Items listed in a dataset
────────────────────────────────────────

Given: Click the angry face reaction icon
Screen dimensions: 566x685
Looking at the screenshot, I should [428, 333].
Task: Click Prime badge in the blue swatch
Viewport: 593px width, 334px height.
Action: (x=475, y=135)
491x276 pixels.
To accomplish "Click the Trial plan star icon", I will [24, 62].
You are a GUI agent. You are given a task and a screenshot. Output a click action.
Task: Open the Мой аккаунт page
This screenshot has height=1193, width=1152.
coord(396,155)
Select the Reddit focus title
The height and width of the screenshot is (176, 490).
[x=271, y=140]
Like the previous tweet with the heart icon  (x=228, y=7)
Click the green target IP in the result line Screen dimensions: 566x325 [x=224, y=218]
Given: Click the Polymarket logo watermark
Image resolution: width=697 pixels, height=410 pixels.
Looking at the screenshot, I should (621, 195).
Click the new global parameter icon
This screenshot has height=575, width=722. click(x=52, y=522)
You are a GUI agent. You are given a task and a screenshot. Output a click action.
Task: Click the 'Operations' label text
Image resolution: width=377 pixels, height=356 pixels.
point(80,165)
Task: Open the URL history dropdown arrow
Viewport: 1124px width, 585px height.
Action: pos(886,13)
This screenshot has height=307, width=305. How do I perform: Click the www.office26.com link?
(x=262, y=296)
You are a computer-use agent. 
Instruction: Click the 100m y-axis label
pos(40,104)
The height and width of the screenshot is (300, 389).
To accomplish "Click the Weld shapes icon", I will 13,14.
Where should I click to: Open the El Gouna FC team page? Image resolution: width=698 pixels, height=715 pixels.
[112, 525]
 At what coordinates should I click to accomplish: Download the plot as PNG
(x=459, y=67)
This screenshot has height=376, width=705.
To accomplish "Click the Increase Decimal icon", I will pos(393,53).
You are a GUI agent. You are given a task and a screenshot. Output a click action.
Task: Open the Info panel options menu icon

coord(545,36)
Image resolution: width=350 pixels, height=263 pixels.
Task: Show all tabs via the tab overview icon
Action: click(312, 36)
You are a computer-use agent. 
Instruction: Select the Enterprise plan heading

────────────────────────────────────────

■ Task statement ■
Within the records above, determine the number of lines that hold the word "will" and return only that value.

■ Response area ■
3